Sunday, June 29, 2008

Backpacking Gear Shakedown

John and I met at Colonial Creek campground Wednesday evening. The rough winter had destroyed the water tank and there were no other services available so camping was free. Whoo-hoo! We hiked up the Thunderhead Bank Trail to kill some time and spent a quiet night there since we were the only campers. Thursday morning we parked at the East Bank Trailhead at milepost 138 and our Ross Lake backpacking trip began. John's pack weighed in at 50 pounds. Mine was 32. He wasn't happy to hear that. I took half the tent from him and that helped a little. During the next three days we both figured out what was extra and unnecessary as well as what few items we needed to add.
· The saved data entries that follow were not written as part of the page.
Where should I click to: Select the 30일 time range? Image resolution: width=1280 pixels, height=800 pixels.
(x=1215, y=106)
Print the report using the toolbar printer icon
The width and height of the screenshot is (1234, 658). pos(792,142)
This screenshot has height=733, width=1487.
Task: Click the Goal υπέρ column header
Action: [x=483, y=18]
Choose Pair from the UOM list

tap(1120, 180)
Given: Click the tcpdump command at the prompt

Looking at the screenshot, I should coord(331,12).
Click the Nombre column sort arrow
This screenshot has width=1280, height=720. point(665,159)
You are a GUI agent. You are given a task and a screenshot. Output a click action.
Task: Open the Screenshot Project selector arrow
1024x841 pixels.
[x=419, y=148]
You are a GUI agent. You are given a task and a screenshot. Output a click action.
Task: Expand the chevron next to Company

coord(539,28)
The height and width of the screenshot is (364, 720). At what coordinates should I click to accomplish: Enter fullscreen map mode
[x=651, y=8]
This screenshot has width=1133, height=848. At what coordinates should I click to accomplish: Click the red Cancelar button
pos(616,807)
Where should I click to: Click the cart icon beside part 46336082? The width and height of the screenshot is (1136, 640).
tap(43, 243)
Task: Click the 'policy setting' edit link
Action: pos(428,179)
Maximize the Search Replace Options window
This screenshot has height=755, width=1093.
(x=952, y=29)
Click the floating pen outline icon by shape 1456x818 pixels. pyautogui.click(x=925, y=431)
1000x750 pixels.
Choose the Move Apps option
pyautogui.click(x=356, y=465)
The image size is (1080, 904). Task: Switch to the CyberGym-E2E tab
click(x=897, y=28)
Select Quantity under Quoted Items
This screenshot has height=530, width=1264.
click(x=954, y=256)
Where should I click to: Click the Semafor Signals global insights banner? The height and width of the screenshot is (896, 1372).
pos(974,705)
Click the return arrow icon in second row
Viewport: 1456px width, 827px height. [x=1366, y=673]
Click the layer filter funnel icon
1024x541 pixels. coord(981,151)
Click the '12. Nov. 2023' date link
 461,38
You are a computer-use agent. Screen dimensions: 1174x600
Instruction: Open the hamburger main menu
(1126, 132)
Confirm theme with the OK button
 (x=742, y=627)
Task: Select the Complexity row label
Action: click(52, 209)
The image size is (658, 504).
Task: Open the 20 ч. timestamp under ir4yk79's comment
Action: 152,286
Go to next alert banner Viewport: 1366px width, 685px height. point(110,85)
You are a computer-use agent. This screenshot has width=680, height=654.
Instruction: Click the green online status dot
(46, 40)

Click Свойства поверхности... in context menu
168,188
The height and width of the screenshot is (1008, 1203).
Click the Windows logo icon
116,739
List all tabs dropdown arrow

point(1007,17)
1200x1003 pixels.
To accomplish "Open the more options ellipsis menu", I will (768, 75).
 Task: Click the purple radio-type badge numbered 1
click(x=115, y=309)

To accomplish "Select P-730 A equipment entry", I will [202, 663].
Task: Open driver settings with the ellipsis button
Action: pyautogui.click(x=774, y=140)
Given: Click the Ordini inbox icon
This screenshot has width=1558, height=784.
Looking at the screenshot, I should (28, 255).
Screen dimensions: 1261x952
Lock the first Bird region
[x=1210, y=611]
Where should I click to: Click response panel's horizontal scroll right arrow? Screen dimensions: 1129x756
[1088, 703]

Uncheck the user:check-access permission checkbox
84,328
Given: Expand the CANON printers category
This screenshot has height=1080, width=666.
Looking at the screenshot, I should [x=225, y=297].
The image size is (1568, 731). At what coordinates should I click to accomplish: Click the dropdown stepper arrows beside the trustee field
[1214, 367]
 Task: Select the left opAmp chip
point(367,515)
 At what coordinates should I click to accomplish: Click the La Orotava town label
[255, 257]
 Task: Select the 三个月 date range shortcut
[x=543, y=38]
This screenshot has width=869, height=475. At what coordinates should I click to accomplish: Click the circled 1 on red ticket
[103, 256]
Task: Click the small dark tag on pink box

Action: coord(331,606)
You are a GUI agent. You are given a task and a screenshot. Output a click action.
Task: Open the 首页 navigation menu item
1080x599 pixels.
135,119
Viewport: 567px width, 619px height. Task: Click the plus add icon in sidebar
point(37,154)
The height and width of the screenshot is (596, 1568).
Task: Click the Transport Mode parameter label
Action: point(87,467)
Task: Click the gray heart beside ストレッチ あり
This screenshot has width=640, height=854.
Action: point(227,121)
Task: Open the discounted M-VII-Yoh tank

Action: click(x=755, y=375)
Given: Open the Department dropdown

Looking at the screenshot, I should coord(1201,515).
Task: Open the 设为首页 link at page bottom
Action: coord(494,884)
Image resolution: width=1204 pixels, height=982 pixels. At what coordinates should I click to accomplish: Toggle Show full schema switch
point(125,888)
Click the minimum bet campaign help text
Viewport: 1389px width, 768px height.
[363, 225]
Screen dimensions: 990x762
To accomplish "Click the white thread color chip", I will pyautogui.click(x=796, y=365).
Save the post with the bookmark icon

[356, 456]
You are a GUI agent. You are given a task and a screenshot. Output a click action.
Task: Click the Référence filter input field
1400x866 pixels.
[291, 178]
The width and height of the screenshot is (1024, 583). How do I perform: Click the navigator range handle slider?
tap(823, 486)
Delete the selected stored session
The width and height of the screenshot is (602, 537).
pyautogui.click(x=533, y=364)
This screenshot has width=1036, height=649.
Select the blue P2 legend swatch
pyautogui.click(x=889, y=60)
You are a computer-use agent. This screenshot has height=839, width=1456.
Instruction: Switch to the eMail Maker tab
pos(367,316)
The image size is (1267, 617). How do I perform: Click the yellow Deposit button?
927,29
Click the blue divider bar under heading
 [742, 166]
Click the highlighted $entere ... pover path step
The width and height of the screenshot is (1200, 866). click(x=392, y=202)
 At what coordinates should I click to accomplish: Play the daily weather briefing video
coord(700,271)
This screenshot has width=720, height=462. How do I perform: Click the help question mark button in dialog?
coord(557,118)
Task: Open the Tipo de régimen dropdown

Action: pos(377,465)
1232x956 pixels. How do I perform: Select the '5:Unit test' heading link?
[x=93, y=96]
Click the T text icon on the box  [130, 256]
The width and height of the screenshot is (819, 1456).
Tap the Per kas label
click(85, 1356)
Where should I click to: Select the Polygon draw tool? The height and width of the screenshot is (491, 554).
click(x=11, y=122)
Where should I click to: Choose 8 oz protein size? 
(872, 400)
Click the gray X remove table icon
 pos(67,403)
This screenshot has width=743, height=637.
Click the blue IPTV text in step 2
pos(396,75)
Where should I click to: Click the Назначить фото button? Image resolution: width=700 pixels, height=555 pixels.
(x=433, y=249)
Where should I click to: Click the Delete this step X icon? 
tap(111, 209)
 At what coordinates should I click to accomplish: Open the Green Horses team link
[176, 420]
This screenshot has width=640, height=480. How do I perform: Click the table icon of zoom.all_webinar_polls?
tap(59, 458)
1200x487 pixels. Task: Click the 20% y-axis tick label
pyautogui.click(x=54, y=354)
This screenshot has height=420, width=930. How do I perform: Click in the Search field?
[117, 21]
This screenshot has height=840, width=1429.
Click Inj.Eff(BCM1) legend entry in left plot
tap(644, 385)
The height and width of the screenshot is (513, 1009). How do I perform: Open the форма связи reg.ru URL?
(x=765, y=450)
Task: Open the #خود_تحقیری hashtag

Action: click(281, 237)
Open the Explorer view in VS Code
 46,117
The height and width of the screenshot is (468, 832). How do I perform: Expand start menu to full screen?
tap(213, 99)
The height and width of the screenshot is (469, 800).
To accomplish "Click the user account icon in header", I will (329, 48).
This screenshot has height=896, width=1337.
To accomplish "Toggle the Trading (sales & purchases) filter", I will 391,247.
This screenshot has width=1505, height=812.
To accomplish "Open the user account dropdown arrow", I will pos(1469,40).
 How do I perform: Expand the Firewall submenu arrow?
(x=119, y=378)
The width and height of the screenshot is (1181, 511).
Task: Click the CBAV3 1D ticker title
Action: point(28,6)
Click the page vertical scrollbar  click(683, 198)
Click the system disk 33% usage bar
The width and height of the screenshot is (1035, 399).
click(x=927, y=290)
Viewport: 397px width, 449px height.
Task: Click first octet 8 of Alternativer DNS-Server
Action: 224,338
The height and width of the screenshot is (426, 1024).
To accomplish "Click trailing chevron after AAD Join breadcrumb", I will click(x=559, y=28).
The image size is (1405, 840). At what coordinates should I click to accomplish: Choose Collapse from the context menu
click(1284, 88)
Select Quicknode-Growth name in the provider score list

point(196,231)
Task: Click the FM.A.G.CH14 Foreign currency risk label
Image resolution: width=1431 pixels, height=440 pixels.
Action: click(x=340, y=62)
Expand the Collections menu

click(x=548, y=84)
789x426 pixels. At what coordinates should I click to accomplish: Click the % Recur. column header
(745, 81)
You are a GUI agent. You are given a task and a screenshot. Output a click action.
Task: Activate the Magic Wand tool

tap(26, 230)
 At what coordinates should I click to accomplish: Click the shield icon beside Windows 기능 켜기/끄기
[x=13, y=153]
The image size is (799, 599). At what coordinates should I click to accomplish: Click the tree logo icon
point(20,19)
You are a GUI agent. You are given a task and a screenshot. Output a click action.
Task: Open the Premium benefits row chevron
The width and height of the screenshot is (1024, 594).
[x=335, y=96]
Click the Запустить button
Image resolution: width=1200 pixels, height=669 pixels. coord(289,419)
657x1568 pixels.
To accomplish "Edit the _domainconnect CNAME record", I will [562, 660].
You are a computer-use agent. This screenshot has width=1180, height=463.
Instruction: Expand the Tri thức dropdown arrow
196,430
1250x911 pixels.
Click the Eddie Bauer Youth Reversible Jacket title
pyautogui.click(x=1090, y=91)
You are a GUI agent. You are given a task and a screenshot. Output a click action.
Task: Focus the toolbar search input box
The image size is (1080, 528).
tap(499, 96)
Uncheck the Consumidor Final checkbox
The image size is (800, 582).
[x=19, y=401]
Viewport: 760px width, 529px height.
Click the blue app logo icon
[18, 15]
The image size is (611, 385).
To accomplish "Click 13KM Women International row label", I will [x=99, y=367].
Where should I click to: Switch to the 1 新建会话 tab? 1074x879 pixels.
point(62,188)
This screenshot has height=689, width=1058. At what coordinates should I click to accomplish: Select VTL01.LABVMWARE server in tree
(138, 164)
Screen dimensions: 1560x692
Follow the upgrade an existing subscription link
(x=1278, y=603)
Since we were new to this we didn't know how fast we should go. We covered three miles in the first hour. I'd forgotten to trim my toenails before leaving home and paid for it. What a doofus! I had to wrap my toes with tape to keep the nails from further slicing open the neighboring toes. There were no problems the day before so they must've grown just that little bit in one day to make a difference. Our first campsite, Rainbow Point, was only an eight mile trek so we knew we were going to get there early. (Fortunately, someone there had nail clippers and I was saved for the remainder of the trip.) Getting to your campsite early in the day is a problem because then you have all kinds of time to kill. We both forgot to bring a deck of cards or anything else to help us pass the dead time. And it's not like we're rabid conversationalists either.
Yep, there's more trees over there.

Friday was a warmer day and we hiked six miles to our second campsite at Lightning Creek. We took our time but we still got there before noon. Saturday's hike was 12 miles backtracking and it was a very hot day. Stopping at the many creeks and waterfalls was a treat because they felt like air conditioning. We'd stop and filter some water and have a refreshing, ice-cold drink. We were supposed to spend Saturday night at the Ruby Pasture campground but it was in such poor condition we decided to hike the three miles out and go elsewhere. So Saturday's hike was 15 miles. The only problem I had--and a major problem at that--with all our hiking was with the heel in my right boot. It would slide when I'd push off while going up hill. I blistered every day. I went through a lot of moleskin, duct tape and Body Glide to mitigate the effect but that's not going to work for the Wonderland Trail since that has a ton of elevation gain every day. The freezer bag cooking worked great. The meals are easy to prepare and there's nothing to clean except a spoon. We actually had too much for each meal so we can divide that up into smaller portions. Other than force feeding myself large portions I was also uncomfortable eating hot meals on a hot day. I'm adding a pair of sandals and nail clippers to my list of gear. Oh, and a deck of cards. This is what happens when you leave a couple of Power Bars in your glove box for three days at a national park trailhead. The 1996 Honda Civic is not critterproof.